Many of these arguments were raised during the notice-and-comment process when the FTC drafted the rule, and it responded to them in the final product. First, it rejected the idea that what it was doing was a departure from historical norms. “This is thus not a situation where the agency’s action would fundamentally change the nature of the regulatory scheme,” the commission argued. “Determining whether a practice is an ‘unfair method of competition’ under section 5 has been a core task of the Commission for more than a century—and, indeed, goes to the heart of its mandate.”

Second, it also argued that Congress had already “spoken clearly” on the law in question. “None of the provisions on which the Commission is relying are either vague or ancillary,” the commission said. “As explained earlier, preventing unfair methods of competition is at the core of the Commission’s mandate, the plain text of the Act gives the Commission rulemaking authority to carry out that mandate, and the Commission has exercised this rulemaking authority before.”

Even if the courts conclude that the FTC has the statutory authority to issue the rule, then the parties switch to their backup argument: that Congress had no constitutional authority to draft such broad legislation in the first place. This is a reference to the nondelegation doctrine, a largely moribund principle of constitutional law.

“If the Commission were right that Section 5 empowers the Commission to declare an ordinary business practice unlawful notwithstanding the history, precedent, and economic evidence demonstrating the practice’s competitive benefits, then Section 5 would reflect a boundless and unconstitutional delegation of legislative power to the executive branch,” the Chamber of Commerce argued.

In its broadest terms, the nondelegation doctrine means that none of the three branches of government can delegate their constitutional authority to another branch of government. Congress, for example, cannot simply pass a law saying that the president can appoint whoever he wants to be an ambassador or a federal judge. The Senate must still vote to confirm each appointment on an individual basis.

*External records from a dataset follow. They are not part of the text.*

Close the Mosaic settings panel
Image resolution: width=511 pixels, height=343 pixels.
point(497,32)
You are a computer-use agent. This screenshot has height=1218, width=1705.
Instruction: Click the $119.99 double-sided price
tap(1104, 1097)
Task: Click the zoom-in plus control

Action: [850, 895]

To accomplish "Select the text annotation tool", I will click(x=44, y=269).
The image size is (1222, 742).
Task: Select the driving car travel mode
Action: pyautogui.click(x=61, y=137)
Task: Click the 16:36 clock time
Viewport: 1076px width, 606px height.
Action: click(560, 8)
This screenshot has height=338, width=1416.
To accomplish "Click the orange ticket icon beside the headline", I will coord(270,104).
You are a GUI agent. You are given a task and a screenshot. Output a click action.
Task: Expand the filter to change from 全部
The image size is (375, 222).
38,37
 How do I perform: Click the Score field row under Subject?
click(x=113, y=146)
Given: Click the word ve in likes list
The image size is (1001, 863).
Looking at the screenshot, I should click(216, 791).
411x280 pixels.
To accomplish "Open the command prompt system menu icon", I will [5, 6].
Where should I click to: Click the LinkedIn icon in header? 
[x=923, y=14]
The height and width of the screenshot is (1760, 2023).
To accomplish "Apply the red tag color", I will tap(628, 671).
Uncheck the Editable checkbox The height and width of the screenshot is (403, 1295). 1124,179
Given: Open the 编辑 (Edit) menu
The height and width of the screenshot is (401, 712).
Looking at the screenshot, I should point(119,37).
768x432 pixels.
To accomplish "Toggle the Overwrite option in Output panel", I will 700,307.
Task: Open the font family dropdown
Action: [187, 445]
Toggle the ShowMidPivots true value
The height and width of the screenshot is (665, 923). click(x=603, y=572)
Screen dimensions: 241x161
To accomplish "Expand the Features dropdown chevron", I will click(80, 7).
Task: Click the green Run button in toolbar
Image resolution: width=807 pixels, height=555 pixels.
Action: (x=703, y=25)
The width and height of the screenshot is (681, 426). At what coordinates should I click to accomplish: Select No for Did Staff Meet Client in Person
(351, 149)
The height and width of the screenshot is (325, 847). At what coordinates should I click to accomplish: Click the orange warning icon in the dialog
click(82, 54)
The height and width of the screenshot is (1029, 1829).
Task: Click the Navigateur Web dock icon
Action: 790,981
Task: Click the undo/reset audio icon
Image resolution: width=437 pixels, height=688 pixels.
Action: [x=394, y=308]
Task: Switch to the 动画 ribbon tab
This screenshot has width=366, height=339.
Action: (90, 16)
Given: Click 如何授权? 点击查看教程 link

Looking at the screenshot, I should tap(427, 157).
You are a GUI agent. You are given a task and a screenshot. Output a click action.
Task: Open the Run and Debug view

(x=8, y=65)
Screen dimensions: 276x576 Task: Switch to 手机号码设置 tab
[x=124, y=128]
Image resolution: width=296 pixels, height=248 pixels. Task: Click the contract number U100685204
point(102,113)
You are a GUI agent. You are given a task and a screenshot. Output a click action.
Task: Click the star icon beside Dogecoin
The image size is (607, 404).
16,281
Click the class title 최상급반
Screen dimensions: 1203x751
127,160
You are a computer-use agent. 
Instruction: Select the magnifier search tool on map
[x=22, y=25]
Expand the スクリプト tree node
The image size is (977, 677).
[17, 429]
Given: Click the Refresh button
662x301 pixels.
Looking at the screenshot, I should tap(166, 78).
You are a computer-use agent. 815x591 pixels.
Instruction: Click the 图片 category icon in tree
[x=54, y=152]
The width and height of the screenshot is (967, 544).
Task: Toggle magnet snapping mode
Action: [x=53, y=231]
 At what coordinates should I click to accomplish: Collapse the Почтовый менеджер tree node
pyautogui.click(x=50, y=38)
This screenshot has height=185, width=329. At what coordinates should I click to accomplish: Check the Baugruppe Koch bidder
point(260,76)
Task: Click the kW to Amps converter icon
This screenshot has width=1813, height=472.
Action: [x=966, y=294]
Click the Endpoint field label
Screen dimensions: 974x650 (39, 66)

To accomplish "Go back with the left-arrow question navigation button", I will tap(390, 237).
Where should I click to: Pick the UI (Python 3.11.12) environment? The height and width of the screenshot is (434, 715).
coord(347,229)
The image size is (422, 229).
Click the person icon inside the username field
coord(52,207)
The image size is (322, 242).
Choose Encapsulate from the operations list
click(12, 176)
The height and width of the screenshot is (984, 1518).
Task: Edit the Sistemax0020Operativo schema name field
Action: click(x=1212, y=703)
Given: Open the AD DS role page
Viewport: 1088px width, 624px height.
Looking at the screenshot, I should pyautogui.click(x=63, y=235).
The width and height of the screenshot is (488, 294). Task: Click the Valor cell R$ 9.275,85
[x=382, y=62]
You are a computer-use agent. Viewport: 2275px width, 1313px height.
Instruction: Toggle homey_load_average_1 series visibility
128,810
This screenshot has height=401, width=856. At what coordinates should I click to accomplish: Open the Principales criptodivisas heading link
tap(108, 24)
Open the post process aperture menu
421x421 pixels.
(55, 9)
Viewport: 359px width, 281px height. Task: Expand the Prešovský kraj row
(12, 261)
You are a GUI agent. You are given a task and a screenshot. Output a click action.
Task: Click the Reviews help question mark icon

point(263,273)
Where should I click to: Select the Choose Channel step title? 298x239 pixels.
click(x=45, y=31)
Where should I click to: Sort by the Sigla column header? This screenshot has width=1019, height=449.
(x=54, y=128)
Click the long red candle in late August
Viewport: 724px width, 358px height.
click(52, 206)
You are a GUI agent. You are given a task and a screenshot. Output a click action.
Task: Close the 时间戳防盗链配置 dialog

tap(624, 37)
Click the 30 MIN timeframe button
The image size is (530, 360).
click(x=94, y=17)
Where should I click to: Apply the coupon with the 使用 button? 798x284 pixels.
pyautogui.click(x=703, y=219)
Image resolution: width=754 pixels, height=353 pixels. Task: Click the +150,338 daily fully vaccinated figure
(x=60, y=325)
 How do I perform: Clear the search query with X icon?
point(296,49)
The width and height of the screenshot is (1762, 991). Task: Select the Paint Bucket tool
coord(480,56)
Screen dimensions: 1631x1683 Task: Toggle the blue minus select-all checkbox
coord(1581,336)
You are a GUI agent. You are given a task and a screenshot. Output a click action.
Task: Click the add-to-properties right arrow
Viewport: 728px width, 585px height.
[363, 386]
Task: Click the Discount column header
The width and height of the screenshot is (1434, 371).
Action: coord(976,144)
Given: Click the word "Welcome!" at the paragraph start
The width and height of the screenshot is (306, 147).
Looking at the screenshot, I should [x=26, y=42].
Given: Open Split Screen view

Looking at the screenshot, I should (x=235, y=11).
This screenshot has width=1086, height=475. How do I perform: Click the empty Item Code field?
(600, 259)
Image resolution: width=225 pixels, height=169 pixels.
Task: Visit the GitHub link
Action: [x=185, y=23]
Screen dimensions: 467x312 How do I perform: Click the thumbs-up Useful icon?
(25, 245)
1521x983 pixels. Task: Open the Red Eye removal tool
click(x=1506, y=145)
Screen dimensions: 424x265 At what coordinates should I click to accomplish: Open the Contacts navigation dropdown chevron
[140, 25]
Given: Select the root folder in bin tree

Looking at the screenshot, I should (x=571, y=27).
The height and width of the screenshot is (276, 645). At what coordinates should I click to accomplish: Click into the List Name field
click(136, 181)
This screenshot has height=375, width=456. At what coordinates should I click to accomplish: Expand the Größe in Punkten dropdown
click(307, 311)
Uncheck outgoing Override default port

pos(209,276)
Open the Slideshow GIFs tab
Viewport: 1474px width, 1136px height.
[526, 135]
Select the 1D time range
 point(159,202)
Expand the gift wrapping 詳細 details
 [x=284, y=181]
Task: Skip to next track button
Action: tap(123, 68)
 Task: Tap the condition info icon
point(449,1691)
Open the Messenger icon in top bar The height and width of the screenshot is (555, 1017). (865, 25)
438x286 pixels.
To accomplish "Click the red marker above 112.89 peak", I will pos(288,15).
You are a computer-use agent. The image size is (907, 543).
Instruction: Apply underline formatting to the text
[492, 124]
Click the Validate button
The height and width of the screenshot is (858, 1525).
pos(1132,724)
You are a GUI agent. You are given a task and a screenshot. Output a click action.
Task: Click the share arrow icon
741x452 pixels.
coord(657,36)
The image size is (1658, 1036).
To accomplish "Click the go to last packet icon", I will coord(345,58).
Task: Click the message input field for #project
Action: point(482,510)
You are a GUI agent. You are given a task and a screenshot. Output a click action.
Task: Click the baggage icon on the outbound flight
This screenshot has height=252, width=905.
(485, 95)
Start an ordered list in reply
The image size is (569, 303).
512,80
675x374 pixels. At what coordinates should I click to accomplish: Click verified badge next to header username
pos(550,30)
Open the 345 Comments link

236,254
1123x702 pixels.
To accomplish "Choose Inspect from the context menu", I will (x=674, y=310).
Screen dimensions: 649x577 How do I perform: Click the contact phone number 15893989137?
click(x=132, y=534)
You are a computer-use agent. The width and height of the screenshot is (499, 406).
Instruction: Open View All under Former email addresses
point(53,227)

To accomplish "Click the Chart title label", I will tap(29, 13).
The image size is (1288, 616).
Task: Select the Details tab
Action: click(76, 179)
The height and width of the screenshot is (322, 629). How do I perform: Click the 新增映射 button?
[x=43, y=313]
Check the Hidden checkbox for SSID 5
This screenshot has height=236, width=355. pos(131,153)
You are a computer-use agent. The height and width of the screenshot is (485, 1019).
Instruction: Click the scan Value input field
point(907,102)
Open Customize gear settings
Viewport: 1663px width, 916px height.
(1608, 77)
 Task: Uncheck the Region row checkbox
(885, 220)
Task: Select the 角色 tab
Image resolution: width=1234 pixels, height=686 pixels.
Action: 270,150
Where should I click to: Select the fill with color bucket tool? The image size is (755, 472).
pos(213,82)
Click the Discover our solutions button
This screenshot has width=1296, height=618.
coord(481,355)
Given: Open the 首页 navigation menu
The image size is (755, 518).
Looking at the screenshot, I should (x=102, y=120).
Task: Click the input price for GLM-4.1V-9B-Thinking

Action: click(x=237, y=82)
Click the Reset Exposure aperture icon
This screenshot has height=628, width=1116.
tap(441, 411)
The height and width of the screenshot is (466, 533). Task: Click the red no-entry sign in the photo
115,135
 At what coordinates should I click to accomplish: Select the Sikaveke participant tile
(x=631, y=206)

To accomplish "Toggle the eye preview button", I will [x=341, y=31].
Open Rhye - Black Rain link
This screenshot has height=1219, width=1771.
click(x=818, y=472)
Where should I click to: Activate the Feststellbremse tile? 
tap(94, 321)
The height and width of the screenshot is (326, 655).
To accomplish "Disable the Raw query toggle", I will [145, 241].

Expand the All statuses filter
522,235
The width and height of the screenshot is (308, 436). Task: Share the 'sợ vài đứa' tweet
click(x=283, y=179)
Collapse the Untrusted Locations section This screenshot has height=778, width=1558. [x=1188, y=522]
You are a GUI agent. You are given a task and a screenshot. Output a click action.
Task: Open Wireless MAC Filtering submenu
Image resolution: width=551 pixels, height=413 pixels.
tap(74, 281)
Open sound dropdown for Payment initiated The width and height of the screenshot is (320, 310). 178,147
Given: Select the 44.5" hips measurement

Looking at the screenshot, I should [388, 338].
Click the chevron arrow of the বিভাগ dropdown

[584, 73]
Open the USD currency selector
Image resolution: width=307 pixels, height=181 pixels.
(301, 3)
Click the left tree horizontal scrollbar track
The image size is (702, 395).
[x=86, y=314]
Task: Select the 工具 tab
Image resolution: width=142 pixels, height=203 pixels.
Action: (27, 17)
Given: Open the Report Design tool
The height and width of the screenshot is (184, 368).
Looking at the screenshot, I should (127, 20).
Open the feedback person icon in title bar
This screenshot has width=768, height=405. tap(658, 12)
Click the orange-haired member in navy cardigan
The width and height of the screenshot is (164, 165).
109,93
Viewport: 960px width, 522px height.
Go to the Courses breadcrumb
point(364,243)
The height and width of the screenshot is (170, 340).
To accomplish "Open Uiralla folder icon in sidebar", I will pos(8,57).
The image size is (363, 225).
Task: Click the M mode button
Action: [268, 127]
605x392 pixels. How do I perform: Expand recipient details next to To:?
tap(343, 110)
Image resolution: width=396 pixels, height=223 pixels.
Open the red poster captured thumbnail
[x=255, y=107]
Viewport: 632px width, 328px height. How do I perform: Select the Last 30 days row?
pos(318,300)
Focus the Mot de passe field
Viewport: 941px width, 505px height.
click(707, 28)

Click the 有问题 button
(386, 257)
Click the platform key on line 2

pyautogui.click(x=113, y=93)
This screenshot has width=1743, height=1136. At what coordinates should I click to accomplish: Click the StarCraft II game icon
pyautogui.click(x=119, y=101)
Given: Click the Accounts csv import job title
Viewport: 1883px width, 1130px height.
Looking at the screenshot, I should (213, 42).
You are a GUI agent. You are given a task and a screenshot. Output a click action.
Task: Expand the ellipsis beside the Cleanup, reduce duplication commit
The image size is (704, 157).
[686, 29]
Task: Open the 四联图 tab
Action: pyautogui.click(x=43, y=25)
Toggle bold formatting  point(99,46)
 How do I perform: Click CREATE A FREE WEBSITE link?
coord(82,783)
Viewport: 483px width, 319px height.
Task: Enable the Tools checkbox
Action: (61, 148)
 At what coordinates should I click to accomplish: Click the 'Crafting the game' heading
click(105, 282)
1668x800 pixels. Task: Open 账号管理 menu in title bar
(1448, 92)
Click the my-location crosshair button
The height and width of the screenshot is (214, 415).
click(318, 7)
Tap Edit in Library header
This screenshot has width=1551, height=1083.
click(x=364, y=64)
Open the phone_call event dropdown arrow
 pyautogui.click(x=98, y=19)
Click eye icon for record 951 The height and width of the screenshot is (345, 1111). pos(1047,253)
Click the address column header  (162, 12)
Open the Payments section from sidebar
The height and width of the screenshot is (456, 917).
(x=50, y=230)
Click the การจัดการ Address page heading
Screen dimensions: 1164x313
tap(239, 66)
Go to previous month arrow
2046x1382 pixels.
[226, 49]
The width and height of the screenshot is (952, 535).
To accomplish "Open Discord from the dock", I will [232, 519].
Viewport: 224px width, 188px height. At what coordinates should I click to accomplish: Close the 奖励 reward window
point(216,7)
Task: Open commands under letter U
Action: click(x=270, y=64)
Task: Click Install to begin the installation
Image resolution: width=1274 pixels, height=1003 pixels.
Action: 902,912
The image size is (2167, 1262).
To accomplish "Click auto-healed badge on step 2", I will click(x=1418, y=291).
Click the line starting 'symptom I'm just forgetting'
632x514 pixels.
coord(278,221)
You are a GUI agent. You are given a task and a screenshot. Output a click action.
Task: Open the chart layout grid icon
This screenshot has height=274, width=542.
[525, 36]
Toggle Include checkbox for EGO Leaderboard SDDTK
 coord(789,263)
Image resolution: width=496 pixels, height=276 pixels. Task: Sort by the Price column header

Conservative legal scholars and some conservative justices have argued, however, for a more stringent version of the nondelegation doctrine. Under this approach, Congress cannot simply write laws that give federal agencies broad authority to regulate something, like clear air and water or safe drugs and medical devices. It must act more narrowly to avoid delegating its legislative authority to the legislative branch.

The most outspoken justice to advocate for this approach is Justice Neil Gorsuch. In the 2019 case Gundy v. United States, for example, he argued in dissent that Congress had violated the nondelegation doctrine by giving the attorney general the discretion to issue certain regulations for registered sex offenders. Justice Elena Kagan rejected that approach in her opinion for the court. “Indeed, if [this] delegation is unconstitutional, then most of government is unconstitutional,” she wrote.

The Supreme Court has not struck down a law on nondelegation grounds since the 1930s. To that end, the FTC argued in its final rule that its use of Section 5 was perfectly within the bounds of what Congress could do. It quoted from a Supreme Court ruling in 1989 that upheld broadly written legislation so long as Congress also identified an “intelligible principle” to limit the agency’s authority.

“Here, Congress ‘declared unlawful’ any ‘unfair methods of competition in or affecting commerce’ and ‘empowered and directed’ the Commission ‘to prevent’ entities within its jurisdiction ‘from using unfair methods of competition,’” the FTC explained. “Congress’s stated purpose and policy in section 5 provides the Commission with an intelligible principle to guide its section 6(g) rulemaking authority.”

The Federal Trade Commission has strong arguments for why its interpretation of law and precedent should prevail. The only question now is whether the courts will agree with them. Thanks to the major questions doctrine and the nondelegation doctrine, conservative judges have ample tools to discard novel regulatory efforts for vague and subjective reasons. As a result, for millions of American workers, the hope that they could freely ply their trades may turn out to be a short-lived one.